— Start of Records —

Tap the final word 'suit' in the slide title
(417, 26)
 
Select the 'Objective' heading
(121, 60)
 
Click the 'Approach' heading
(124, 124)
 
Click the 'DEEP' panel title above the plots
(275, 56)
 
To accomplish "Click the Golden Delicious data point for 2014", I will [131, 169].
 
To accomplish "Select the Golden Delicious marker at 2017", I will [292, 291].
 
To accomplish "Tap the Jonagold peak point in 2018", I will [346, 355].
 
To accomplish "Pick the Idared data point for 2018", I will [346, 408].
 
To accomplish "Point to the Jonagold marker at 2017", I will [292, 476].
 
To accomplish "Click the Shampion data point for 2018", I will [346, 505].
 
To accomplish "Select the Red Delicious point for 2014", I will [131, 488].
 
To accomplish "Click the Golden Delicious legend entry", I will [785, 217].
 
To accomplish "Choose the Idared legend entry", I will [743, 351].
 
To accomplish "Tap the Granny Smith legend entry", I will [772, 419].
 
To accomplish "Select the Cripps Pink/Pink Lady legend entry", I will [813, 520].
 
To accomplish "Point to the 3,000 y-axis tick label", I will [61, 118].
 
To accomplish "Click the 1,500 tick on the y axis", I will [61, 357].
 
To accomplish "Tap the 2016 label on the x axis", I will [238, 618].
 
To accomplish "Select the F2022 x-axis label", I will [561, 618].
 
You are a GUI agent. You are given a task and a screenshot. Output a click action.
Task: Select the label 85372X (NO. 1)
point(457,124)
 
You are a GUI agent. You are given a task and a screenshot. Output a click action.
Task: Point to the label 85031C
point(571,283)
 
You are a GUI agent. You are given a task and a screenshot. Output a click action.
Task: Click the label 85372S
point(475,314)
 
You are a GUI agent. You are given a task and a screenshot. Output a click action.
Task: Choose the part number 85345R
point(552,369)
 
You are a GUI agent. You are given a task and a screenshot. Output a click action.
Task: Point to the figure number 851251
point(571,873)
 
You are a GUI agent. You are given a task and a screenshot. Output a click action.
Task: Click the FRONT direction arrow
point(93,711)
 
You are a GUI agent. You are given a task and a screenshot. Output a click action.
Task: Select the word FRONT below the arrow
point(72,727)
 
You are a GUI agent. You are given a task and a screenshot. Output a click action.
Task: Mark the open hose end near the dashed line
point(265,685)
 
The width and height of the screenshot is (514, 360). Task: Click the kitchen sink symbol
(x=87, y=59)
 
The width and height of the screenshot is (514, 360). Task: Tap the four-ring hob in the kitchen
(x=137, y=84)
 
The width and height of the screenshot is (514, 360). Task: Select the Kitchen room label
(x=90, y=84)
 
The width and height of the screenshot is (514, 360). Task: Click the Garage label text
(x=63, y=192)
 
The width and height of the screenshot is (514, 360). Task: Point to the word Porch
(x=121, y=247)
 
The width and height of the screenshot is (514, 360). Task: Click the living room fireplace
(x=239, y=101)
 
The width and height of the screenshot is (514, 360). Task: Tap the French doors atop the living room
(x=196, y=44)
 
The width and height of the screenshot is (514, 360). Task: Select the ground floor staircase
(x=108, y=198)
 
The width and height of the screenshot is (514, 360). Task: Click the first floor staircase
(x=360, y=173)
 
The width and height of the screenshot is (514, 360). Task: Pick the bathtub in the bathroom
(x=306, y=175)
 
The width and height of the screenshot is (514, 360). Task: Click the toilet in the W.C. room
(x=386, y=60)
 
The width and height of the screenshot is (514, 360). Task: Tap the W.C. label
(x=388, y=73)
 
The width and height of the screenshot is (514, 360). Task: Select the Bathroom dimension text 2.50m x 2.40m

— End of Records —

Reproduce every item above in full, replacing each occurrence of "legend entry" with "legend label" and changing nothing else.

_Answer below:_
Tap the final word 'suit' in the slide title
(417, 26)
 
Select the 'Objective' heading
(121, 60)
 
Click the 'Approach' heading
(124, 124)
 
Click the 'DEEP' panel title above the plots
(275, 56)
 
To accomplish "Click the Golden Delicious data point for 2014", I will [131, 169].
 
To accomplish "Select the Golden Delicious marker at 2017", I will [292, 291].
 
To accomplish "Tap the Jonagold peak point in 2018", I will [346, 355].
 
To accomplish "Pick the Idared data point for 2018", I will [346, 408].
 
To accomplish "Point to the Jonagold marker at 2017", I will [292, 476].
 
To accomplish "Click the Shampion data point for 2018", I will [346, 505].
 
To accomplish "Select the Red Delicious point for 2014", I will [131, 488].
 
To accomplish "Click the Golden Delicious legend label", I will [785, 217].
 
To accomplish "Choose the Idared legend label", I will [743, 351].
 
To accomplish "Tap the Granny Smith legend label", I will [772, 419].
 
To accomplish "Select the Cripps Pink/Pink Lady legend label", I will [813, 520].
 
To accomplish "Point to the 3,000 y-axis tick label", I will [61, 118].
 
To accomplish "Click the 1,500 tick on the y axis", I will [61, 357].
 
To accomplish "Tap the 2016 label on the x axis", I will [238, 618].
 
To accomplish "Select the F2022 x-axis label", I will [561, 618].
 
You are a GUI agent. You are given a task and a screenshot. Output a click action.
Task: Select the label 85372X (NO. 1)
point(457,124)
 
You are a GUI agent. You are given a task and a screenshot. Output a click action.
Task: Point to the label 85031C
point(571,283)
 
You are a GUI agent. You are given a task and a screenshot. Output a click action.
Task: Click the label 85372S
point(475,314)
 
You are a GUI agent. You are given a task and a screenshot. Output a click action.
Task: Choose the part number 85345R
point(552,369)
 
You are a GUI agent. You are given a task and a screenshot. Output a click action.
Task: Point to the figure number 851251
point(571,873)
 
You are a GUI agent. You are given a task and a screenshot. Output a click action.
Task: Click the FRONT direction arrow
point(93,711)
 
You are a GUI agent. You are given a task and a screenshot. Output a click action.
Task: Select the word FRONT below the arrow
point(72,727)
 
You are a GUI agent. You are given a task and a screenshot. Output a click action.
Task: Mark the open hose end near the dashed line
point(265,685)
 
The width and height of the screenshot is (514, 360). Task: Click the kitchen sink symbol
(x=87, y=59)
 
The width and height of the screenshot is (514, 360). Task: Tap the four-ring hob in the kitchen
(x=137, y=84)
 
The width and height of the screenshot is (514, 360). Task: Select the Kitchen room label
(x=90, y=84)
 
The width and height of the screenshot is (514, 360). Task: Click the Garage label text
(x=63, y=192)
 
The width and height of the screenshot is (514, 360). Task: Point to the word Porch
(x=121, y=247)
 
The width and height of the screenshot is (514, 360). Task: Click the living room fireplace
(x=239, y=101)
 
The width and height of the screenshot is (514, 360). Task: Tap the French doors atop the living room
(x=196, y=44)
 
The width and height of the screenshot is (514, 360). Task: Select the ground floor staircase
(x=108, y=198)
 
The width and height of the screenshot is (514, 360). Task: Click the first floor staircase
(x=360, y=173)
 
The width and height of the screenshot is (514, 360). Task: Pick the bathtub in the bathroom
(x=306, y=175)
 
The width and height of the screenshot is (514, 360). Task: Click the toilet in the W.C. room
(x=386, y=60)
 
The width and height of the screenshot is (514, 360). Task: Tap the W.C. label
(x=388, y=73)
 
The width and height of the screenshot is (514, 360). Task: Select the Bathroom dimension text 2.50m x 2.40m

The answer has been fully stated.